# [Assigned task]
All lines from the one containing "You are a computer-use agent. Image resolution: width=1472" down to the final line of the entries below: return them exactly.

━━━

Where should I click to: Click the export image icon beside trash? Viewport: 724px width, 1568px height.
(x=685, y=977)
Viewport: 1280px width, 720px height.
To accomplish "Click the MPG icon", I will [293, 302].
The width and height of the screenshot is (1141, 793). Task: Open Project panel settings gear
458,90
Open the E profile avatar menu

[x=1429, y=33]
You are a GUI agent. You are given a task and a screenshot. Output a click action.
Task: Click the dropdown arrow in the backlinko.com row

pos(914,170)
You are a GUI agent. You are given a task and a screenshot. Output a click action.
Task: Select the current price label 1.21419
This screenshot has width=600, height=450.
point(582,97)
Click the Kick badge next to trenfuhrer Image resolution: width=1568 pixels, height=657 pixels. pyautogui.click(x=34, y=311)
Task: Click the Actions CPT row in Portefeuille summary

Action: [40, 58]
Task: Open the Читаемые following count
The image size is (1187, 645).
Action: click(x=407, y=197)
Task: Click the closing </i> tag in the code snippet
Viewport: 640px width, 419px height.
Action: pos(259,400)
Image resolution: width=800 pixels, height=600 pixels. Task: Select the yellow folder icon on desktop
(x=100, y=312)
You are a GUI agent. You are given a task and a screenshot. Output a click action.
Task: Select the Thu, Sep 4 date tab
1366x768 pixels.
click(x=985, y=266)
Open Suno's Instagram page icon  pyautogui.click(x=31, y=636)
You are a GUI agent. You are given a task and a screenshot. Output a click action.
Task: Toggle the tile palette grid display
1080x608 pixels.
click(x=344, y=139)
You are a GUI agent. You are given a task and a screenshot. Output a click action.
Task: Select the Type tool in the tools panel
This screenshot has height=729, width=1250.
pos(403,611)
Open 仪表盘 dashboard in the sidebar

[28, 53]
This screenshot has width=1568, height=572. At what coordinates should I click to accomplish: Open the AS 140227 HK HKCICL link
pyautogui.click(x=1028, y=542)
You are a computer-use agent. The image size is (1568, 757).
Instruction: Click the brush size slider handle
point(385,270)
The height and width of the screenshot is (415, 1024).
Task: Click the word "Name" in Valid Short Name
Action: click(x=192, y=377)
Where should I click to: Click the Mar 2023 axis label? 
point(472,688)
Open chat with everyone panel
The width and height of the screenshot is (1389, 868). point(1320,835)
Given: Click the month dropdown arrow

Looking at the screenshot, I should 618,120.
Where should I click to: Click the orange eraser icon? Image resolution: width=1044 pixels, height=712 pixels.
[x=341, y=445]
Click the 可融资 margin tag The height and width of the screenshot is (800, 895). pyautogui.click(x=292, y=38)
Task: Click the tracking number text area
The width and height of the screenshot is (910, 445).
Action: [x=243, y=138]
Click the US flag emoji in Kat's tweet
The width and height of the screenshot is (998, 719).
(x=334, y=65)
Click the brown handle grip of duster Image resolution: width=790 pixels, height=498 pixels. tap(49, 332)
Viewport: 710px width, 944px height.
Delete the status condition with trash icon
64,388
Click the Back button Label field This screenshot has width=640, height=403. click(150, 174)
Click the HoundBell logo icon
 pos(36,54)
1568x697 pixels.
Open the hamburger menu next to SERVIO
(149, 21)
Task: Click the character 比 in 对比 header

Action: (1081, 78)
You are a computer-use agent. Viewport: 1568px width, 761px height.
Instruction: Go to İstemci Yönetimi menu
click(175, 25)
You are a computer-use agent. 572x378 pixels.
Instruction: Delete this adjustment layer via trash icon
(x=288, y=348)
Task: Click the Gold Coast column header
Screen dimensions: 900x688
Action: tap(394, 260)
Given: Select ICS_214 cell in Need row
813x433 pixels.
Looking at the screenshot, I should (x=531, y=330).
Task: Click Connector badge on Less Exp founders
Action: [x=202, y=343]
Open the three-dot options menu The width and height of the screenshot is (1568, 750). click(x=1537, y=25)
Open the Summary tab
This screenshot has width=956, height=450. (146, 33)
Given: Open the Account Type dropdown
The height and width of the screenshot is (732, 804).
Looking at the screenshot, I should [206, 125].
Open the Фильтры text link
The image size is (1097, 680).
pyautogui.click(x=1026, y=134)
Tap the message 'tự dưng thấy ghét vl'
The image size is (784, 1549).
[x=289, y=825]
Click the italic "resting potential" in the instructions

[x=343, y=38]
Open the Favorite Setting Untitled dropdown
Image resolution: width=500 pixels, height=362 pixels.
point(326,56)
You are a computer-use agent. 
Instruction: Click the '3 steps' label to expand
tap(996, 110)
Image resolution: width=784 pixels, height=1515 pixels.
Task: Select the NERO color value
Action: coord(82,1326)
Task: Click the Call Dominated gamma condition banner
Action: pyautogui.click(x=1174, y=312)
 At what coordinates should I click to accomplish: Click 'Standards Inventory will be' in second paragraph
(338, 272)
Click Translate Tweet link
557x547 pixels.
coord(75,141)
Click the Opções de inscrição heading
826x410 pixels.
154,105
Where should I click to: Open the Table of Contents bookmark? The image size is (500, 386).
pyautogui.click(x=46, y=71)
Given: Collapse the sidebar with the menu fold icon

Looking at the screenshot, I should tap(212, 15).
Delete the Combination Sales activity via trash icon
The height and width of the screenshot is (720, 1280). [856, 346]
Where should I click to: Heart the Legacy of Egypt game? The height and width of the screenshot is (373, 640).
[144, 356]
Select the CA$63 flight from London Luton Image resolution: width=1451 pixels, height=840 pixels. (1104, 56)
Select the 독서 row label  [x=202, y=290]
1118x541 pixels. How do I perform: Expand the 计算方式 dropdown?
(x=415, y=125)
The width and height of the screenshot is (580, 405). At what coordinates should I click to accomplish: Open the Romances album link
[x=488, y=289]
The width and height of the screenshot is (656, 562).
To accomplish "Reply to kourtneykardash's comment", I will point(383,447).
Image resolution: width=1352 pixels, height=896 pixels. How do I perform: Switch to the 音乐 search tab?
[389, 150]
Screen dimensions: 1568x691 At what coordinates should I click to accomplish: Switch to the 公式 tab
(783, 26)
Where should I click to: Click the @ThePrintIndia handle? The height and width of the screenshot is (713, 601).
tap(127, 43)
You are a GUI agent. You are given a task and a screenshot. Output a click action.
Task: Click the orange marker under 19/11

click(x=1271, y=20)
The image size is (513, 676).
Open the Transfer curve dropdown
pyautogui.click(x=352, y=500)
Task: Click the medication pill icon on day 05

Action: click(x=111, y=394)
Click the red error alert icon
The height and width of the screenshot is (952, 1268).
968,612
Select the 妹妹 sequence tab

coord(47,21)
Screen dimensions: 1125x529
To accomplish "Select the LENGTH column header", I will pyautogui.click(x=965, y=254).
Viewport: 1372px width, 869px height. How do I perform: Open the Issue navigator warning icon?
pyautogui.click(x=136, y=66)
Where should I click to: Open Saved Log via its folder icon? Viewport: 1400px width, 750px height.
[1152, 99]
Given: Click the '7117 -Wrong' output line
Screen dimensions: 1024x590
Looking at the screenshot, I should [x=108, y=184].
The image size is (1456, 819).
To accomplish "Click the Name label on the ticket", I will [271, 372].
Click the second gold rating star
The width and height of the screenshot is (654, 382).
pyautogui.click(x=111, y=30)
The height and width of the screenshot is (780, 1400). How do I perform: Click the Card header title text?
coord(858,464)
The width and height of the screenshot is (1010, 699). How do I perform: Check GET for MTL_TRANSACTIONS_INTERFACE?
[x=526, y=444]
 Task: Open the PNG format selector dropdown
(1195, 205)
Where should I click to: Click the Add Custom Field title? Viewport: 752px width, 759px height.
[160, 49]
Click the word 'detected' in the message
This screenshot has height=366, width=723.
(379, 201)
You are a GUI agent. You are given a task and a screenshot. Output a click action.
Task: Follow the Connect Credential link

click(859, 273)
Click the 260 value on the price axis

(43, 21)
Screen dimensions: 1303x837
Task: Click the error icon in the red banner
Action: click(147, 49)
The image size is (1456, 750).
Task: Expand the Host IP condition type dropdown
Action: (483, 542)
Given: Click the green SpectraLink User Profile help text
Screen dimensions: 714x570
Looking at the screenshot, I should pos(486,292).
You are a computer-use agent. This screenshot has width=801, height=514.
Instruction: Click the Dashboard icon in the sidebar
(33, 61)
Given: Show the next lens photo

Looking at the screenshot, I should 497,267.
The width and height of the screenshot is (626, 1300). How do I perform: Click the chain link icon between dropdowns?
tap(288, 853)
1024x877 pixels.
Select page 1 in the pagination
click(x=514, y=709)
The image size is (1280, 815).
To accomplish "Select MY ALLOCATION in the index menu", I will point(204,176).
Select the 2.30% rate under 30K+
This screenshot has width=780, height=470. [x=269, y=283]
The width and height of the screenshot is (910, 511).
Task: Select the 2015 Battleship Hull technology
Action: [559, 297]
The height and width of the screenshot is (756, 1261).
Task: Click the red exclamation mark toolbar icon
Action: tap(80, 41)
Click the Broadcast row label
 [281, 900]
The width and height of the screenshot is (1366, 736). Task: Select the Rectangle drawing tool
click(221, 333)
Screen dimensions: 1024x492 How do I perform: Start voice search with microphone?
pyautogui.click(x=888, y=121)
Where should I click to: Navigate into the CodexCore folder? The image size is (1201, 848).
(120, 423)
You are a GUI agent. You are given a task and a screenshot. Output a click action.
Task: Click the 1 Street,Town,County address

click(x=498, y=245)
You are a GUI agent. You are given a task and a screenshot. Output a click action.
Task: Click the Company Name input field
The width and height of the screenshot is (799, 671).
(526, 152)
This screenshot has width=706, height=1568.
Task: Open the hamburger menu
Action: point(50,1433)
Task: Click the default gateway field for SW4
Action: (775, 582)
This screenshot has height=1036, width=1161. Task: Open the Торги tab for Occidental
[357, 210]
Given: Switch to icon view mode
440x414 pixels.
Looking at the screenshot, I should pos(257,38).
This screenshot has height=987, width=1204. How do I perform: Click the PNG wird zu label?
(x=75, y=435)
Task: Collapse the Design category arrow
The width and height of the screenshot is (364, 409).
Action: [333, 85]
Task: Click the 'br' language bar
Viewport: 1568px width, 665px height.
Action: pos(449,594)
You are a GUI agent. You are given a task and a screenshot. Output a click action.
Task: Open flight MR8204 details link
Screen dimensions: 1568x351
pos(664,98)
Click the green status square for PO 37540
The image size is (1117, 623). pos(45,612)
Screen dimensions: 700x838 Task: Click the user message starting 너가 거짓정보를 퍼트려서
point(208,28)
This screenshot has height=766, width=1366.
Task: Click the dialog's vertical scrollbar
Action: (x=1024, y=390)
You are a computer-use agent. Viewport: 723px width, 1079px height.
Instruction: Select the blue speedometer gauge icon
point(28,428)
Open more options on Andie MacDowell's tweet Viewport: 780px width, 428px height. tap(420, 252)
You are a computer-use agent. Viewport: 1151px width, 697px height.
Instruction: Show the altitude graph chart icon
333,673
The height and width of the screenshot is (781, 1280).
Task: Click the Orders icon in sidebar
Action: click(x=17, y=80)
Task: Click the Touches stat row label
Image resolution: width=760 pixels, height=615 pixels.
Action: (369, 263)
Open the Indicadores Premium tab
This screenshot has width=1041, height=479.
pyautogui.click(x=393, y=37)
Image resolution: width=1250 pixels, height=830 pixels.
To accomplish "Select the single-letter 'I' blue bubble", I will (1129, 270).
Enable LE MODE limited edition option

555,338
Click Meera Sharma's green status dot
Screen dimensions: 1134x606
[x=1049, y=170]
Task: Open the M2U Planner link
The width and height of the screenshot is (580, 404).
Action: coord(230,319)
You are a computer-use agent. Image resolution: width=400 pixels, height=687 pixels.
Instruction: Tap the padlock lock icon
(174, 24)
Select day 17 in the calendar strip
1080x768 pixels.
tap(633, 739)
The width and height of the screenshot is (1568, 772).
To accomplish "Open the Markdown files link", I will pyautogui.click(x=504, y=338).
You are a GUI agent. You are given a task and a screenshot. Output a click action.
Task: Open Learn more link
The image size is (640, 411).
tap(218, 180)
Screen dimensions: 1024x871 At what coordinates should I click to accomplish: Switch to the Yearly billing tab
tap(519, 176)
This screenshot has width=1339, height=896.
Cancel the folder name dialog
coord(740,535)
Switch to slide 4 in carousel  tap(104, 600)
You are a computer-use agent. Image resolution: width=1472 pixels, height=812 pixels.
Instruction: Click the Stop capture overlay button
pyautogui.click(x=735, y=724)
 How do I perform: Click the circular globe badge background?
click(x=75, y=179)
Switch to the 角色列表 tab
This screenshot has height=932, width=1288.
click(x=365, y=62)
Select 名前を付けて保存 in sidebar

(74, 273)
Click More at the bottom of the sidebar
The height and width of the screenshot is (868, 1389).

━━━

# [Solved exercise]
You are a computer-use agent. Image resolution: width=1472 pixels, height=812 pixels.
Instruction: Click the Stop capture overlay button
pyautogui.click(x=735, y=724)
 How do I perform: Click the circular globe badge background?
click(x=75, y=179)
Switch to the 角色列表 tab
This screenshot has height=932, width=1288.
click(x=365, y=62)
Select 名前を付けて保存 in sidebar

(74, 273)
Click More at the bottom of the sidebar
The height and width of the screenshot is (868, 1389).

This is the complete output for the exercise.